In a statement on X, Microsoft CEO Satya Nadella welcomed the changes to OpenAI’s board.
“We believe this is an essential first step towards more stable, better informed and more effective governance,” he said.
We are encouraged by the changes to the OpenAI board. We believe this is an essential first step towards more stable, well-informed and effective governance.
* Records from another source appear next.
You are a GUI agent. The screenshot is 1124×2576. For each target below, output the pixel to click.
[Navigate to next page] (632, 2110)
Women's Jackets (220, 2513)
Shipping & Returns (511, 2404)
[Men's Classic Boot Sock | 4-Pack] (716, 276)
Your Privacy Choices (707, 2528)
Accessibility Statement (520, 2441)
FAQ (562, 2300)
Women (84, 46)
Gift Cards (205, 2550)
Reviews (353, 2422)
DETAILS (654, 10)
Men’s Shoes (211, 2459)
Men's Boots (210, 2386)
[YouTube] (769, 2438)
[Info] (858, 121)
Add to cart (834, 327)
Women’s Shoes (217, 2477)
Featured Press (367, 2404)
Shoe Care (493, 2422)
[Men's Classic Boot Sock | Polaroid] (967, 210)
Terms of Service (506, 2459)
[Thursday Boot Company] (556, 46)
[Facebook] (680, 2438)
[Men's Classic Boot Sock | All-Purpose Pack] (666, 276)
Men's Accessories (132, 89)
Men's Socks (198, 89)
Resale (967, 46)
Sam, Greg and I have spoken and agreed that together with the OAI leadership team, they must play a key role in ensuring… https://t.co/djO6Fuz6t9
— Satya Nadella (@satyanadella) November 22, 2023
Altman’s return also caps a tumultuous weekend in which he agreed to lead a new research team at Microsoft, which has invested billions of dollars in OpenAI and given it the computing power needed for its technology.
That followed a rejection by OpenAI’s board of its first attempt to return to the startup on Sunday by naming ex-Twitch boss Emmett Shear as interim CEO.
“While it is still unclear exactly what the tug-of-war that led to his initial departure entailed, Sam Altman’s views on how to run the company will dominate its future direction, especially as he will be overseen under a new board,” said Susannah Streeter. head of money and markets at Hargreaves Lansdown.
In a post on X late Tuesday night, Shear celebrated the outcome, which he said followed “~72 very intense hours of work.”
I am very satisfied with this result, after ~72 very intensive working hours. When I entered OpenAI, I wasn’t sure what the right path would be. This was the path that maximized safety while doing the right thing for all stakeholders involved. I’m glad I was part of the solution. https://t.co/AGoDBbwhkq
— Emmett Shear (@eshear) November 22, 2023
“This was the path that maximized safety while doing the right thing for all stakeholders involved,” Shear said.
Altman’s firing had brought uncertainty to both OpenAI and Microsoft, which moved quickly this weekend to do damage control by promising to hire him and Greg Brockman, the startup’s president.
Brockman, who had quit after Altman was ousted, said in a post on X that he was “getting back to programming tonight.”
Nearly all of OpenAI’s more than 700-strong staff had threatened to leave on Monday unless the board resigned and Altman was reinstated, according to a letter reviewed by Reuters.
After this show of solidarity, Altman wrote of X: “we have more unity, commitment and focus than ever before.”